Some Books that will Enlarge your Vocabulary
To enlarge your selection of words, you must read books of the essay type rather than fiction, as these usually give the widest range of English. Two authors stand out above all others in this connection—Ruskin and R.L. Stevenson. Both men had an extraordinary instinct for the right word on all occasions—the word that expressed exactly the idea each wished to convey.
Read some of Stevenson's essays slowly and carefully. Don't gobble them! You want to impress the words, and the connection in which they are used, on your mind. It is an effort to most of us to read slowly in these hustling times; yet nothing but deliberate, careful reading will serve to teach the correct use of words and their approximate values. And I need not remind you to look up in a dictionary the meaning of any word that is new to you.
Ruskin's Sesame and Lilies you will have read many times, I hope; if not, get it as soon as ever you can. His Poetry of Architecture will make a useful study; also Queen of the Air and Praeterita (his own biography). His larger works, while containing innumerable passages of great beauty, are so often overweighted with technical details and principles of art (some quite out-of-date now) that they become tedious at times. Yet there is so much in all of his writings to enlarge your working-list of words, that you will benefit by reading any of his books.
Among present-day writers I particularly recommend Sir A. Quiller-Couch, Dr. Charles W. Eliot; Dr. A.C. Benson, Dr. Edmund Gosse, Coulson Kernahan, and Augustine Birrell, whose volumes of essays will not only enlarge your vocabulary, but will prove particularly instructive in suggesting the right placing of words, and in giving you a correct feeling for their value.

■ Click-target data
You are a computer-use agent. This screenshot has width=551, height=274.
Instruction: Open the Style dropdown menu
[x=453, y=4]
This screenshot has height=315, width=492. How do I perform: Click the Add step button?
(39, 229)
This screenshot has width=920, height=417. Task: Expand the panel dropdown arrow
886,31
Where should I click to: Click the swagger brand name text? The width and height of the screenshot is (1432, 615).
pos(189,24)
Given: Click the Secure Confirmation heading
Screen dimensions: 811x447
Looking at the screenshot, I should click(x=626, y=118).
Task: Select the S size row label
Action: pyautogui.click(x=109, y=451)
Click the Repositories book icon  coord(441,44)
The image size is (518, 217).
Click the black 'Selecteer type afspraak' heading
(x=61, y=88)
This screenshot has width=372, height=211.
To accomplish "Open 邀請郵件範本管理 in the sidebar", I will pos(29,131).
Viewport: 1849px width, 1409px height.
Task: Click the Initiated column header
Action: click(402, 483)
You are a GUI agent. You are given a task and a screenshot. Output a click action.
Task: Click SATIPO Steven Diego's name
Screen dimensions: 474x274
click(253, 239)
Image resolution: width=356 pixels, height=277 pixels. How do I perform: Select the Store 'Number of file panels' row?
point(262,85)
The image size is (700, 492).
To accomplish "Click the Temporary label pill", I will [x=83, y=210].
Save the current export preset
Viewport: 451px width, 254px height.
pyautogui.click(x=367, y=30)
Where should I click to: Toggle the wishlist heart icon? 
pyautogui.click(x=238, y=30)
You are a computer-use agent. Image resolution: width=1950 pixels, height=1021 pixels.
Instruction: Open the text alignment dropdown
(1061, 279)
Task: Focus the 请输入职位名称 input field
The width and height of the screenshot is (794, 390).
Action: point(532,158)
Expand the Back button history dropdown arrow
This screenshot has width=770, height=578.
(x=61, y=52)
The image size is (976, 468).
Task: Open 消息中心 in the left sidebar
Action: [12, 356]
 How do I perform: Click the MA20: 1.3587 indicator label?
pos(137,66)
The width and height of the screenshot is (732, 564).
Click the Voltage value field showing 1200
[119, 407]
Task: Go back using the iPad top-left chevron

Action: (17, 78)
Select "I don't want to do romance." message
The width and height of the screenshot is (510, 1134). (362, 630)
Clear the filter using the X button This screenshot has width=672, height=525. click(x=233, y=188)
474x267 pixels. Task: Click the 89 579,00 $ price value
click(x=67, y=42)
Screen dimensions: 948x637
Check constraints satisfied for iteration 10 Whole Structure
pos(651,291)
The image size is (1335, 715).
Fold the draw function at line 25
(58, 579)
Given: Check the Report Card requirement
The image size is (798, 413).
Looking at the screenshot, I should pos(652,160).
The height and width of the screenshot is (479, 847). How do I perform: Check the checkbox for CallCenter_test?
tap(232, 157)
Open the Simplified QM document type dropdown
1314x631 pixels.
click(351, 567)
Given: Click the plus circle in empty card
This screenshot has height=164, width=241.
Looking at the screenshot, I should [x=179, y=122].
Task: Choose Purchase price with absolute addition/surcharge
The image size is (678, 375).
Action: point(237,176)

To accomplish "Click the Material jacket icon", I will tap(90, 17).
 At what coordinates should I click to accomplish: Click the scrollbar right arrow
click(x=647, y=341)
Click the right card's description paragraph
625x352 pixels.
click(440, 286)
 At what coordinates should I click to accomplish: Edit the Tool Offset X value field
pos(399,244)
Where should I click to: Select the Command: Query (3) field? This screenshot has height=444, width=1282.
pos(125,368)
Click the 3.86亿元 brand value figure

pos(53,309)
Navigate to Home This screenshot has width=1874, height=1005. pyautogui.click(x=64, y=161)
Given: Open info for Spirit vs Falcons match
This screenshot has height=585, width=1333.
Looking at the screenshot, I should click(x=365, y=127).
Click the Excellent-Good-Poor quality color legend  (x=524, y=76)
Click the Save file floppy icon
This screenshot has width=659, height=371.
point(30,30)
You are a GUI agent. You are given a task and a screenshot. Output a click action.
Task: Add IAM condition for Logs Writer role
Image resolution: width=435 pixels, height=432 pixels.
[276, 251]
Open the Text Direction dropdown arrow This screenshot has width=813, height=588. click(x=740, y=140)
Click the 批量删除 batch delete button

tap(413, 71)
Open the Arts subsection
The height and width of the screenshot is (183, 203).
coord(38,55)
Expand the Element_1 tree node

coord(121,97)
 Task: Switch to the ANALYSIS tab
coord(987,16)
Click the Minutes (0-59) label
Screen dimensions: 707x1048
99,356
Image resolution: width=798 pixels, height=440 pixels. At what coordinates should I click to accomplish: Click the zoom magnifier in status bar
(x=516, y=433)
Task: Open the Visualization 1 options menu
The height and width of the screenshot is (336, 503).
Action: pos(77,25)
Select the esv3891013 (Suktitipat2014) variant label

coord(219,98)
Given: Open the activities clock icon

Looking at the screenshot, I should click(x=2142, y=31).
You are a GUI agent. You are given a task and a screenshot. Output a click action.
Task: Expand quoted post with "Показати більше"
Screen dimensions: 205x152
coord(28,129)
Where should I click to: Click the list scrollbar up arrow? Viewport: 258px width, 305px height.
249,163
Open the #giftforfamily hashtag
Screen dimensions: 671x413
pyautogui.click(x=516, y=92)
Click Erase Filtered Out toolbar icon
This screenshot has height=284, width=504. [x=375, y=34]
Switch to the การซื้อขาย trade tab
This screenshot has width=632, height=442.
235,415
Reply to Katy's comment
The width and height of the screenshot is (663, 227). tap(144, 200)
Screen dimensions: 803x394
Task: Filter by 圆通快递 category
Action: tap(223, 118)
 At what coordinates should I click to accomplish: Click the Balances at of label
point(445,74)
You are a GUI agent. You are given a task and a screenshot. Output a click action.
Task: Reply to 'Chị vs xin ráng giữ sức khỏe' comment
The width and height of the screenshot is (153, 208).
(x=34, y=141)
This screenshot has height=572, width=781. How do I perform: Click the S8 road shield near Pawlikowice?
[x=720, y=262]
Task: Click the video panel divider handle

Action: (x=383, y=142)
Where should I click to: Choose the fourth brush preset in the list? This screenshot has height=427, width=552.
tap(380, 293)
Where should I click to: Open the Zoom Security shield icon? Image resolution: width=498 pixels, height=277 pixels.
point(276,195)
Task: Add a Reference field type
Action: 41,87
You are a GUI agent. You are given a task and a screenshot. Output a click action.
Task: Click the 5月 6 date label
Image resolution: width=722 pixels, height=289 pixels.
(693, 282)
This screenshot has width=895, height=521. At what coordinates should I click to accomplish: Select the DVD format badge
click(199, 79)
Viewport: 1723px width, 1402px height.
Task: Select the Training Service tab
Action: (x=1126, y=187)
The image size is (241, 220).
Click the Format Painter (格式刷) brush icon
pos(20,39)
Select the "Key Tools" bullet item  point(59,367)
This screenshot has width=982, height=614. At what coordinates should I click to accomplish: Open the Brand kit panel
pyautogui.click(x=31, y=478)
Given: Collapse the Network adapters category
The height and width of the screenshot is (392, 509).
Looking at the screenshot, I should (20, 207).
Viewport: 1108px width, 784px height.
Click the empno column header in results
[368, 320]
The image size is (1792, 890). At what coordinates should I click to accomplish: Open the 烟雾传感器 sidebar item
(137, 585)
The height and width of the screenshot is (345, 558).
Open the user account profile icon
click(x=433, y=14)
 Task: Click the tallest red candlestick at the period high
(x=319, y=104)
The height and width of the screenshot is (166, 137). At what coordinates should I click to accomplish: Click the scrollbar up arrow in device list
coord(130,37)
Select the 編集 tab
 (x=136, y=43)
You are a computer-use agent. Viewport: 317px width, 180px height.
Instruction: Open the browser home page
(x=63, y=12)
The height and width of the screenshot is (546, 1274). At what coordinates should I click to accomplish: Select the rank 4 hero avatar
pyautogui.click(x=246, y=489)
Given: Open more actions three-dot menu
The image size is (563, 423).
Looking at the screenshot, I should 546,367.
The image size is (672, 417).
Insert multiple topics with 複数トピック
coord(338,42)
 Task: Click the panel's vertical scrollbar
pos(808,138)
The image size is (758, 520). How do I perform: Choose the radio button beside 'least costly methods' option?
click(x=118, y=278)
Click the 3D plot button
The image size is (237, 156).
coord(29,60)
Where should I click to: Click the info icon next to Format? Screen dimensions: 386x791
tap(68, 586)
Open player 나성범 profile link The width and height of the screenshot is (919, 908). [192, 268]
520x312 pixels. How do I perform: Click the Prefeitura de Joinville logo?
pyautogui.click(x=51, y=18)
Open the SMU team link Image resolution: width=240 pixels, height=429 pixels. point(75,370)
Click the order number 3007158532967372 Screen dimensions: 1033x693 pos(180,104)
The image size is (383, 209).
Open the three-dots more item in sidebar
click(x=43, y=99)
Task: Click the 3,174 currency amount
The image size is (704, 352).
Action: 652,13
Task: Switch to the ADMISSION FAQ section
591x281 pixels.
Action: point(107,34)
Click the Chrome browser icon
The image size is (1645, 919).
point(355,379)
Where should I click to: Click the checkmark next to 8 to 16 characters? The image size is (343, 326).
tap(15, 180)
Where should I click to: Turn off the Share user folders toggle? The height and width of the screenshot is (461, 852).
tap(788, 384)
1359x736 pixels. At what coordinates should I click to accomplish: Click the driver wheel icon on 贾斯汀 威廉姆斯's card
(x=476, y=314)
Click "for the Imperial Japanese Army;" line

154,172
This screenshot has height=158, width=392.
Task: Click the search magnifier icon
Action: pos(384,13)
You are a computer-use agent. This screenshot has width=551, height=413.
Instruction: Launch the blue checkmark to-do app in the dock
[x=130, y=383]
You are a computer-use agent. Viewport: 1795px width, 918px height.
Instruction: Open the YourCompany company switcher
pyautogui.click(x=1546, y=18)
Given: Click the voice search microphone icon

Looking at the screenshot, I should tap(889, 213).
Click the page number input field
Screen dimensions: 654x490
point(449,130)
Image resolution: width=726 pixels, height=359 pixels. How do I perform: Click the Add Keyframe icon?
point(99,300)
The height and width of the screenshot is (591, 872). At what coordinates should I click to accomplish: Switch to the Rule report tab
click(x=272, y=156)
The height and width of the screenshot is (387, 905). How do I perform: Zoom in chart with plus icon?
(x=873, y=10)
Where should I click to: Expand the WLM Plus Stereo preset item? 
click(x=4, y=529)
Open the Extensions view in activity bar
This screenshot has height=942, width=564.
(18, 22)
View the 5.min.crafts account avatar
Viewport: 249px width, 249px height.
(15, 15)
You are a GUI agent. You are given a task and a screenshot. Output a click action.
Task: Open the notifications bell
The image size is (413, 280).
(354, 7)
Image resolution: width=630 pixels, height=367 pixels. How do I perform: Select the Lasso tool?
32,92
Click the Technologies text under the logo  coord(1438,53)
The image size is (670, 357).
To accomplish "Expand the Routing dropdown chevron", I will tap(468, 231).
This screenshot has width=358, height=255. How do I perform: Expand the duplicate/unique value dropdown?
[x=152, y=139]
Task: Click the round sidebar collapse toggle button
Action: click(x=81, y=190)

■ Instructions for the task
In the passage on books that enlarge vocabulary, which Ruskin work is described as his own biography?

■ Written response
Praeterita